EXERCISE OBJECTIVE:
Output word for word the lines from the one with "You are a GUI" to the final line of the data, both ends included, but skip the pictures.

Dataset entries
┌──
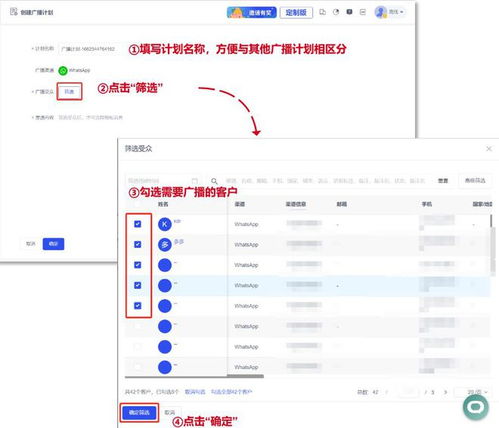Uncheck the first customer row checkbox
The width and height of the screenshot is (499, 428).
pos(138,224)
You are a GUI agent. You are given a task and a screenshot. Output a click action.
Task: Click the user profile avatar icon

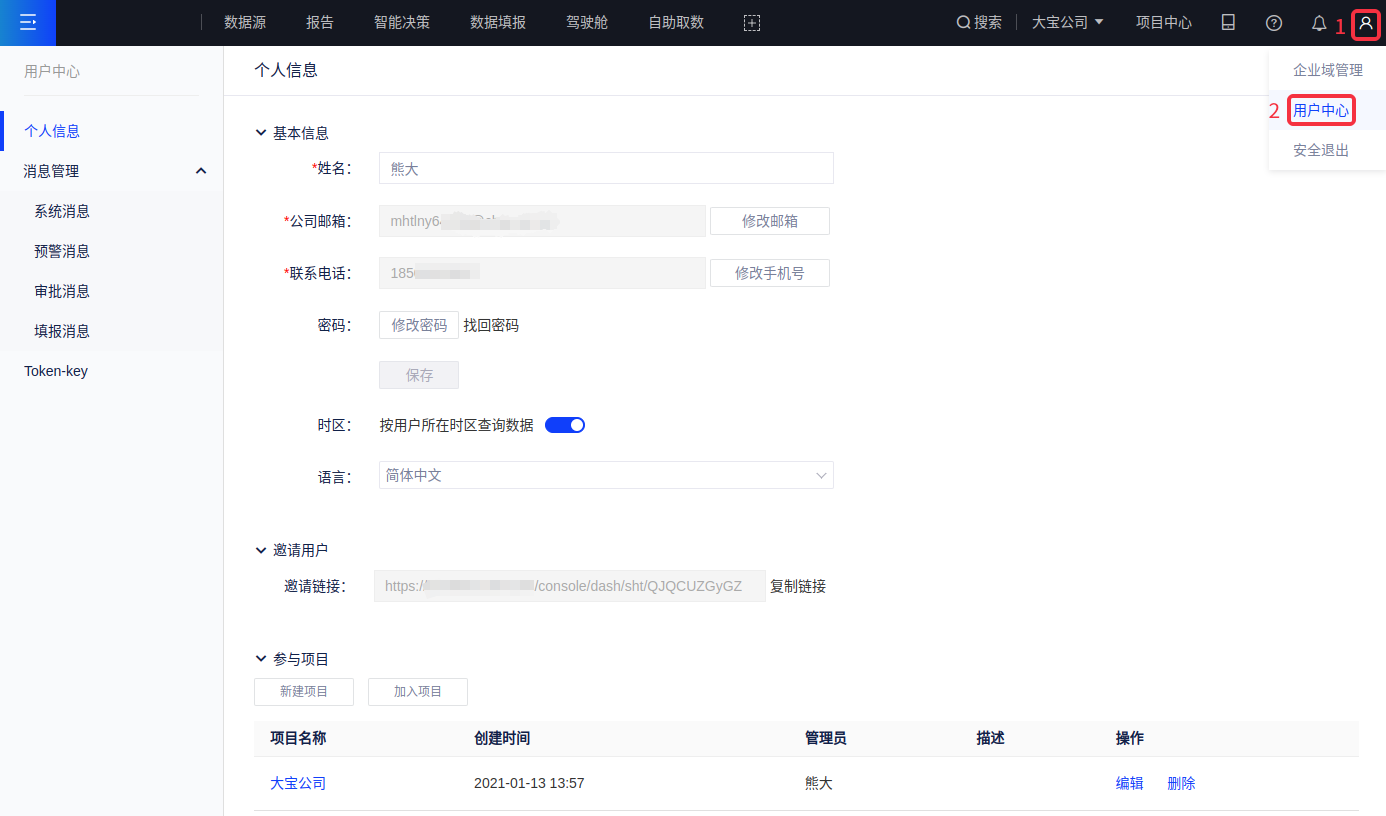[1366, 23]
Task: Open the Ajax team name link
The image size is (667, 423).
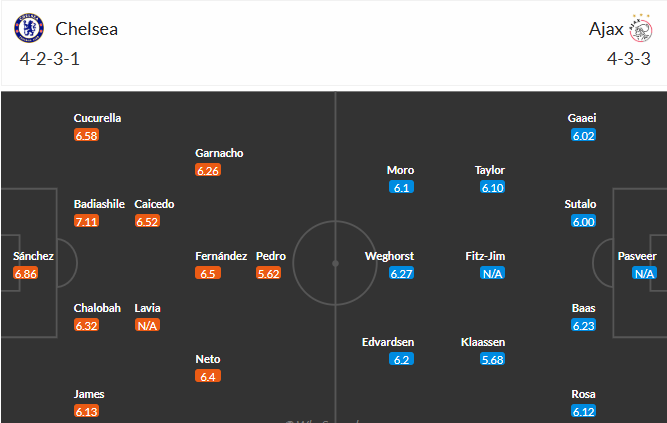Action: pos(607,29)
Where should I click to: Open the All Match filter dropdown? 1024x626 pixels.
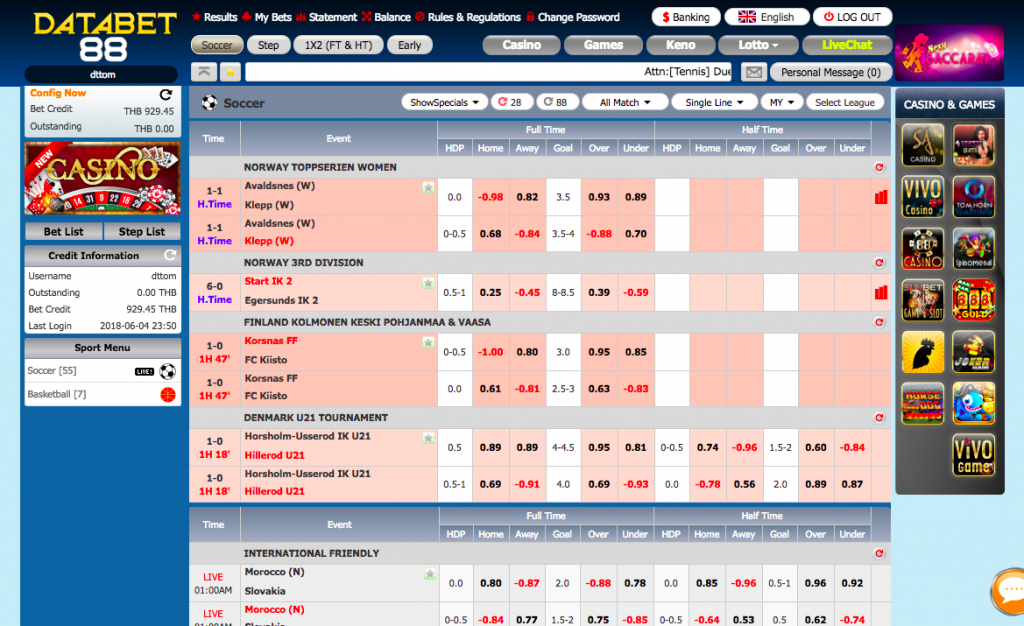pos(625,102)
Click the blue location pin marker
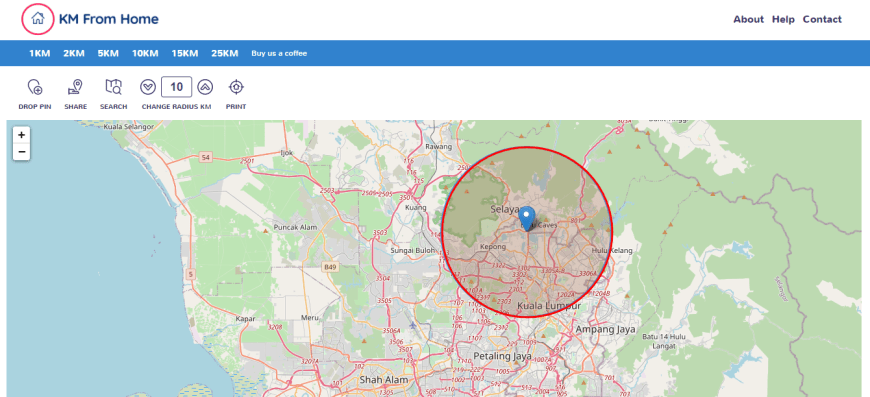 coord(527,218)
└──
RESPONSE AREA:
You are a GUI agent. You are given a task and a screenshot. Output a click action.
Task: Click the user profile avatar icon

[1366, 23]
Task: Open the Ajax team name link
The image size is (667, 423).
Action: pos(607,29)
Where should I click to: Open the All Match filter dropdown? 1024x626 pixels.
pos(625,102)
Click the blue location pin marker
 coord(527,218)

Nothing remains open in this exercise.